Thank you @dragz for trying out the beta release and reporting this back!!!

The key parts from this report is that kubespawner 7.0.0b2 in z2jh 4.0.0-beta.2 resulted in...

[W 2024-10-03 10:50:38.346 JupyterHub spawner:3138] Using legacy pvc claim-abc000-40uit-2eno for abc000@uit.no
[I 2024-10-03 10:50:38.347 JupyterHub spawner:2940] Attempting to create pvc claim-abc000-40uit-2eno, with timeout 3
[I 2024-10-03 10:50:38.367 JupyterHub spawner:2956] PVC claim-abc000-40uit-2eno already exists, so did not create new pvc.
2024-10-03T10:50:38.416759Z [Warning] 0/1 nodes are available: persistentvolumeclaim "claim-abc000-uit-no---1ea1e26d" not found.

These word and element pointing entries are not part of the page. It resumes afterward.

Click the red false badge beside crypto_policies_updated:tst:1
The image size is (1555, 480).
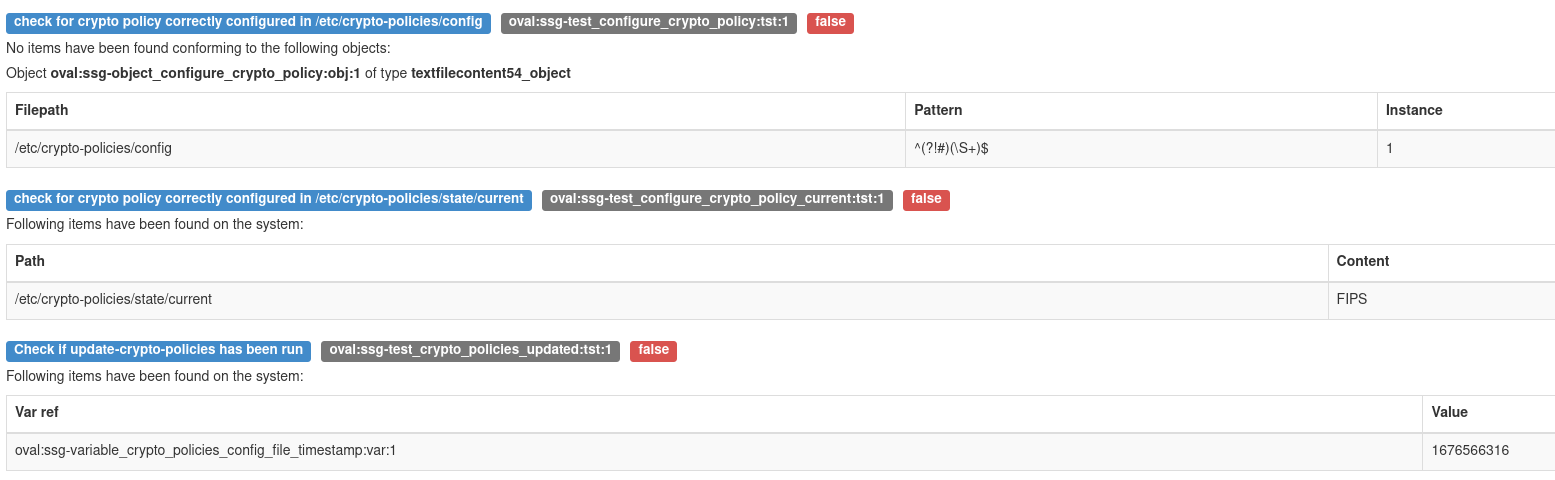(x=653, y=350)
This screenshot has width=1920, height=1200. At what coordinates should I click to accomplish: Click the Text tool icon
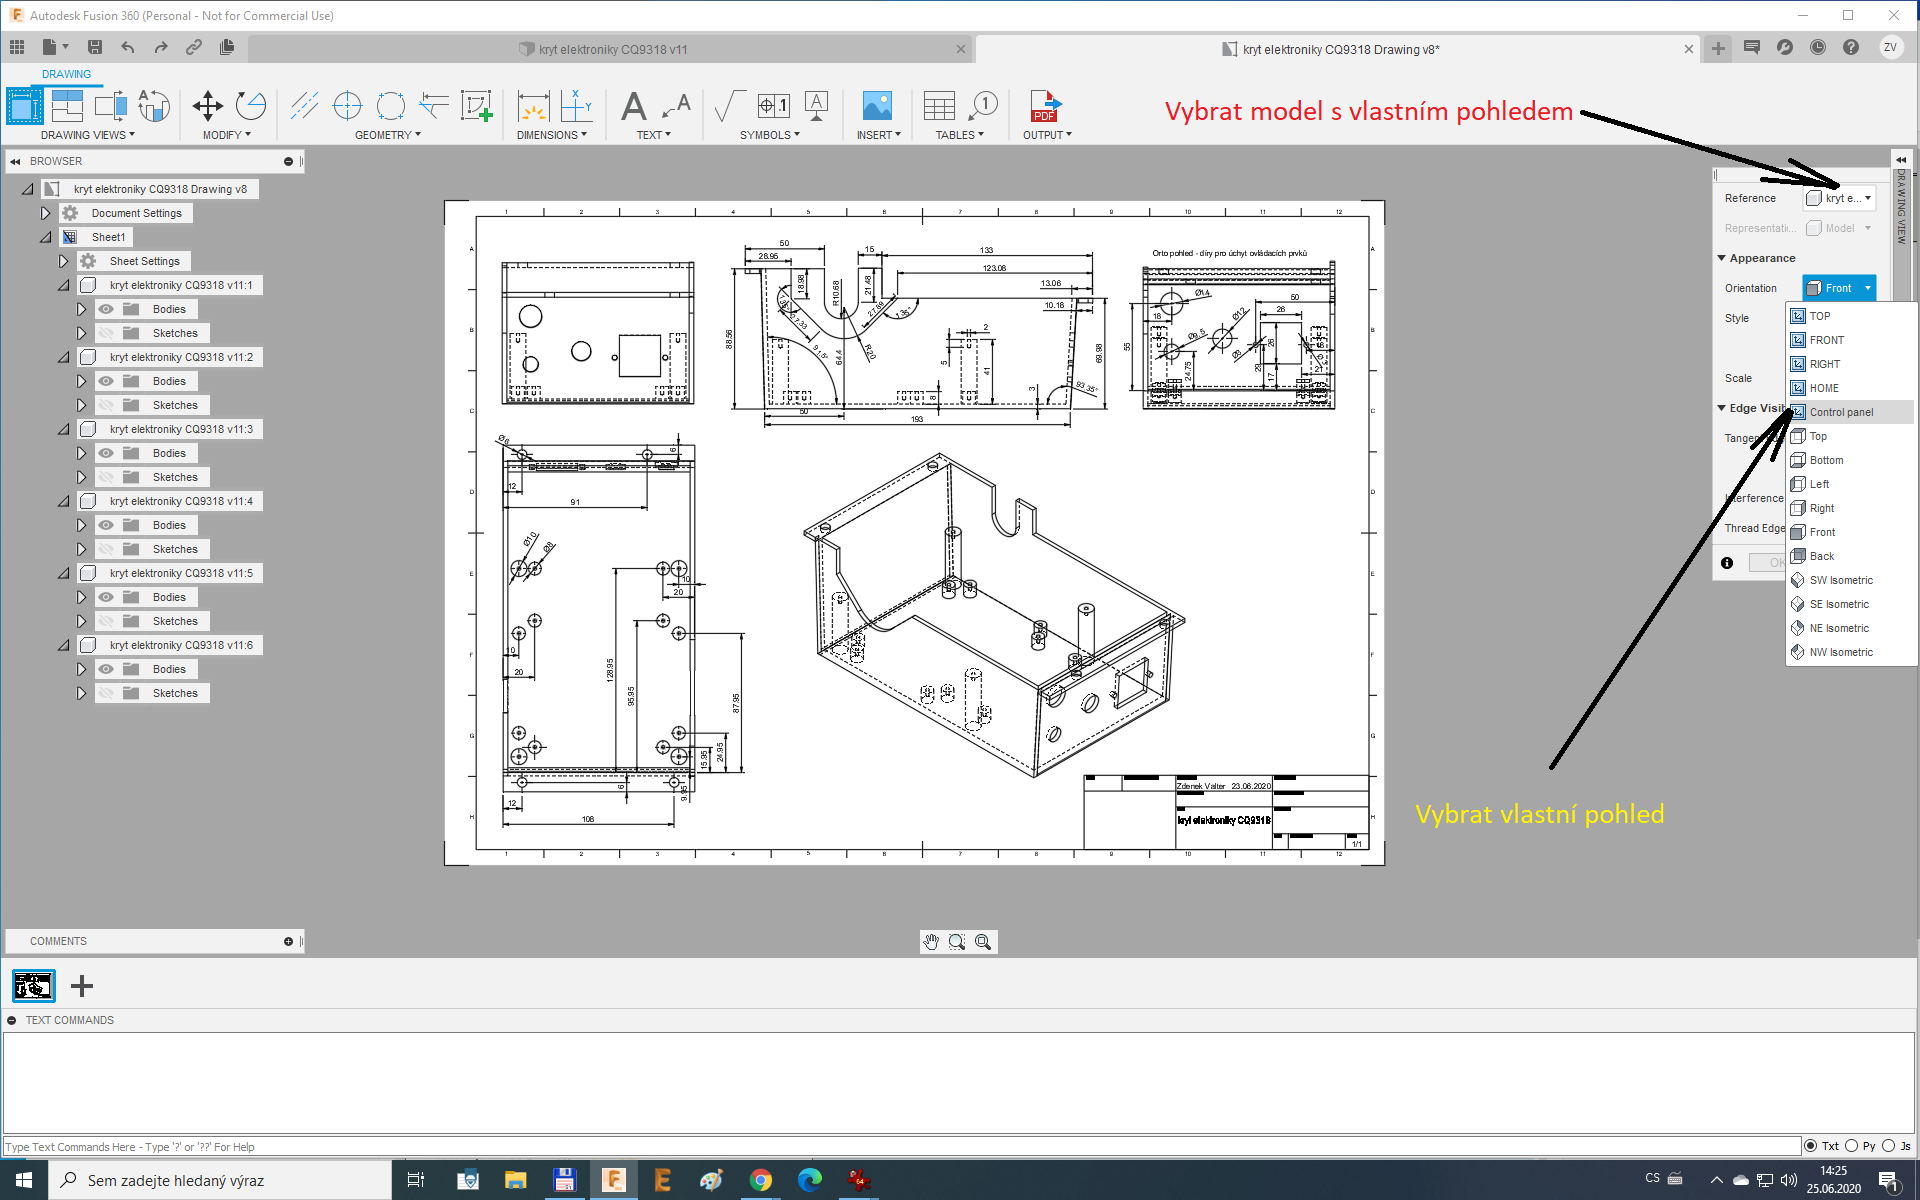click(633, 106)
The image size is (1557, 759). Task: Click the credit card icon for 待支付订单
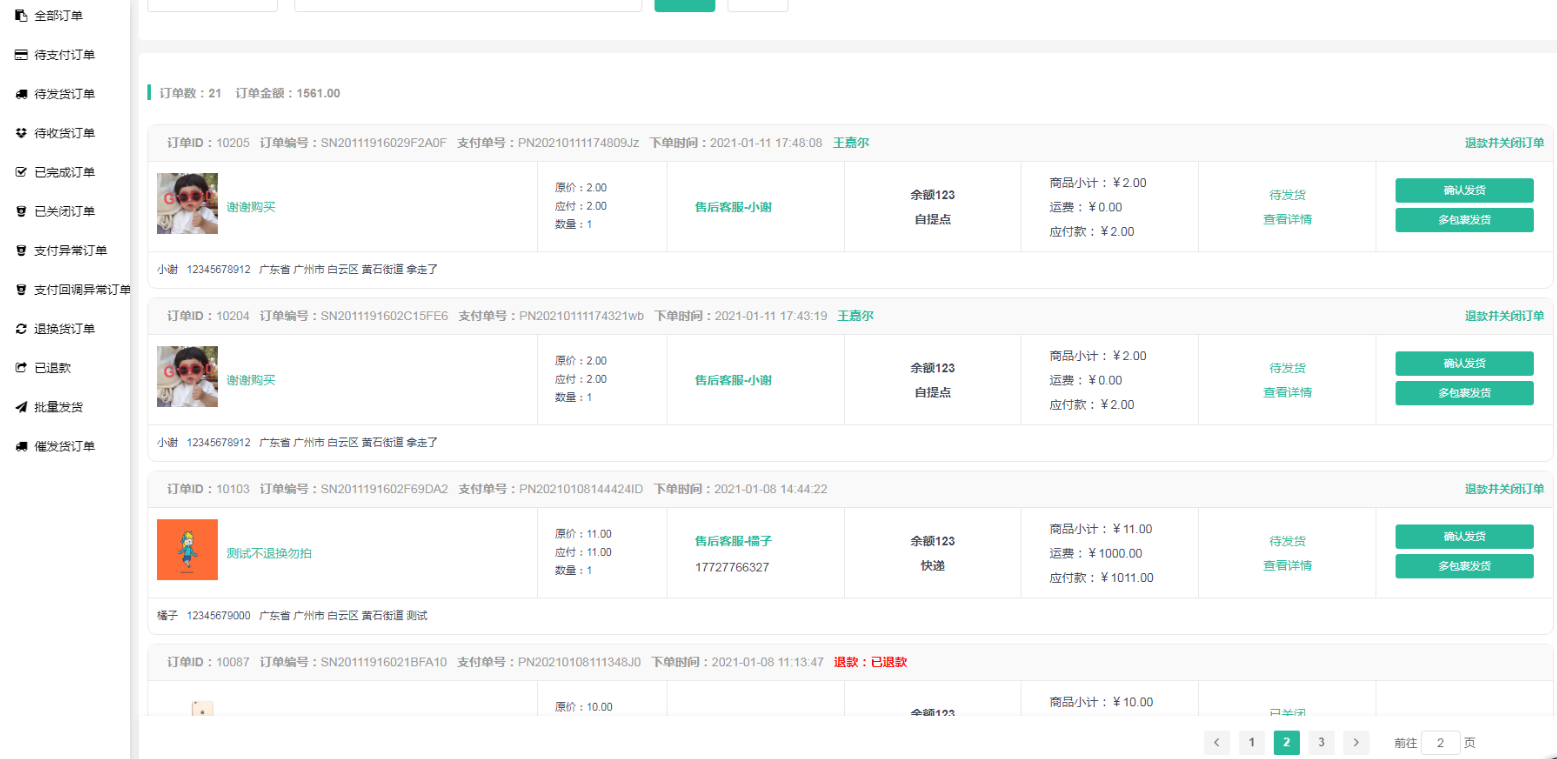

@minrk it seems from this that kubespawner was smart and concluded it should re-use the old PVC, but that it at the same time failed to do so.

consideRatio commented 1 month ago

Note from the default values of z2jh, we have this btw @minrk, so we have explicit and defaults overriding the kubespawner defaults.

  storage:
    type: dynamic
    extraLabels: {}
    extraVolumes: []
    extraVolumeMounts: []
    static:
      pvcName:
      subPath: "{username}"
    capacity: 10Gi
    homeMountPath: /home/jovyan
    dynamic:
      storageClass:
      pvcNameTemplate: claim-{username}{servername}
      volumeNameTemplate: volume-{username}{servername}
      storageAccessModes: [ReadWriteOnce]
      subPath:
minrk commented 1 month ago

pvcNameTemplate should probably be removed, since that's already the default. volumeNameTemplate doesn't match the kubespawner default, so it should still be defined. But where we have {username}{servername}, we should replace it with {user_server} (which is identical in escape scheme).

I'll investigate the tests to see why they don't cover this case, I thought they did.

minrk commented 1 month ago

(unless pvcNameTemplate is consumed in the chart, which I suspect it actually is. In that case, it should stay and be updated to {user_server})

minrk commented 1 month ago

I think I understand it now, the chart actually defines the volume:pvc mount, so even though the pvc itself is correct, the volume mount points to the pvc name that doesn't exist. Fortunately, the updated templates address this, because there is a {pvc_name} field that resolves directly to spawner.pvc_name, however that may be resolved.

consideRatio commented 1 month ago

Thank you @minrk!! @dragz could you try if this resolved things for you by using the latest development release of the chart?

It will be listed soon at https://hub.jupyter.org/helm-chart/#development-releases-jupyterhub

It is version 4.0.0-beta.2.git.6792.hc3e818e9

dragz commented 1 month ago

Yes, this fixed the issue. Home dir is now found and mounted correctly.

(I'm impressed with the speed here)

consideRatio commented 1 month ago

Thank you for testing, reporting, and verifying the attempted fix @dragz!!

4.0.0-beta.3 released for this fix btw